**Problem statement**
The entries shown next need to be written again word for word.
━━━━━ Listed records ━━━━━
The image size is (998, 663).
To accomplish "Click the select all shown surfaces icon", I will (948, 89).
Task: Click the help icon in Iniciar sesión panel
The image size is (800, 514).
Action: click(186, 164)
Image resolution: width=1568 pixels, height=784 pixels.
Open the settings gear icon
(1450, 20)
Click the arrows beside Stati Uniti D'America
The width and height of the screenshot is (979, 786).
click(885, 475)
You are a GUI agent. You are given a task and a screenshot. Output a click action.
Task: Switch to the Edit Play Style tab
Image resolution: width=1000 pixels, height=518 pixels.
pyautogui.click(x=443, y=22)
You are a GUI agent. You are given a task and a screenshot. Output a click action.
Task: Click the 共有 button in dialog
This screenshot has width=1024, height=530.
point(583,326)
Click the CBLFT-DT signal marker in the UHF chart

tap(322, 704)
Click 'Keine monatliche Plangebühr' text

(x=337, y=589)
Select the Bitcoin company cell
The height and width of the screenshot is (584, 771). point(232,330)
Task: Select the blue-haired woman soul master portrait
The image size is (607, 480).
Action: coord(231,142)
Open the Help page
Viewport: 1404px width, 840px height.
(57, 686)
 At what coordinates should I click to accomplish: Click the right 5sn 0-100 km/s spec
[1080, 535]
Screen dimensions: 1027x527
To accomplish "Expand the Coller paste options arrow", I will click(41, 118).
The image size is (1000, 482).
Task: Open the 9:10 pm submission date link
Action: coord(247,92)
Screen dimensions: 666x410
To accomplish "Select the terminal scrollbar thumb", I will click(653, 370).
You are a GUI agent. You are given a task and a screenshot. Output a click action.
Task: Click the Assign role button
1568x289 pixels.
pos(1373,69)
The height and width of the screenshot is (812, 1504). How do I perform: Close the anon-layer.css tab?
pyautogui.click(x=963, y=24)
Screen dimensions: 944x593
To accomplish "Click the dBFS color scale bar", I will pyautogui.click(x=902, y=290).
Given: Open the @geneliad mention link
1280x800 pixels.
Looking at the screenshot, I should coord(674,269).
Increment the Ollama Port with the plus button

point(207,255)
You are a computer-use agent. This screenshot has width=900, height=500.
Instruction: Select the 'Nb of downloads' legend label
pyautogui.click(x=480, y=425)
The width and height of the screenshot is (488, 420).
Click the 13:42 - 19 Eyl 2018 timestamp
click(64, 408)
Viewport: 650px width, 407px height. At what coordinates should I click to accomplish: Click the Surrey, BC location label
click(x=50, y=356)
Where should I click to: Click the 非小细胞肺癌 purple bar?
━━━━━
**Answer to this problem**
The image size is (998, 663).
To accomplish "Click the select all shown surfaces icon", I will (948, 89).
Task: Click the help icon in Iniciar sesión panel
The image size is (800, 514).
Action: click(186, 164)
Image resolution: width=1568 pixels, height=784 pixels.
Open the settings gear icon
(1450, 20)
Click the arrows beside Stati Uniti D'America
The width and height of the screenshot is (979, 786).
click(885, 475)
You are a GUI agent. You are given a task and a screenshot. Output a click action.
Task: Switch to the Edit Play Style tab
Image resolution: width=1000 pixels, height=518 pixels.
pyautogui.click(x=443, y=22)
You are a GUI agent. You are given a task and a screenshot. Output a click action.
Task: Click the 共有 button in dialog
This screenshot has width=1024, height=530.
point(583,326)
Click the CBLFT-DT signal marker in the UHF chart

tap(322, 704)
Click 'Keine monatliche Plangebühr' text

(x=337, y=589)
Select the Bitcoin company cell
The height and width of the screenshot is (584, 771). point(232,330)
Task: Select the blue-haired woman soul master portrait
The image size is (607, 480).
Action: coord(231,142)
Open the Help page
Viewport: 1404px width, 840px height.
(57, 686)
 At what coordinates should I click to accomplish: Click the right 5sn 0-100 km/s spec
[1080, 535]
Screen dimensions: 1027x527
To accomplish "Expand the Coller paste options arrow", I will click(41, 118).
The image size is (1000, 482).
Task: Open the 9:10 pm submission date link
Action: coord(247,92)
Screen dimensions: 666x410
To accomplish "Select the terminal scrollbar thumb", I will click(653, 370).
You are a GUI agent. You are given a task and a screenshot. Output a click action.
Task: Click the Assign role button
1568x289 pixels.
pos(1373,69)
The height and width of the screenshot is (812, 1504). How do I perform: Close the anon-layer.css tab?
pyautogui.click(x=963, y=24)
Screen dimensions: 944x593
To accomplish "Click the dBFS color scale bar", I will pyautogui.click(x=902, y=290).
Given: Open the @geneliad mention link
1280x800 pixels.
Looking at the screenshot, I should coord(674,269).
Increment the Ollama Port with the plus button

point(207,255)
You are a computer-use agent. This screenshot has width=900, height=500.
Instruction: Select the 'Nb of downloads' legend label
pyautogui.click(x=480, y=425)
The width and height of the screenshot is (488, 420).
Click the 13:42 - 19 Eyl 2018 timestamp
click(64, 408)
Viewport: 650px width, 407px height. At what coordinates should I click to accomplish: Click the Surrey, BC location label
click(x=50, y=356)
Where should I click to: Click the 非小细胞肺癌 purple bar?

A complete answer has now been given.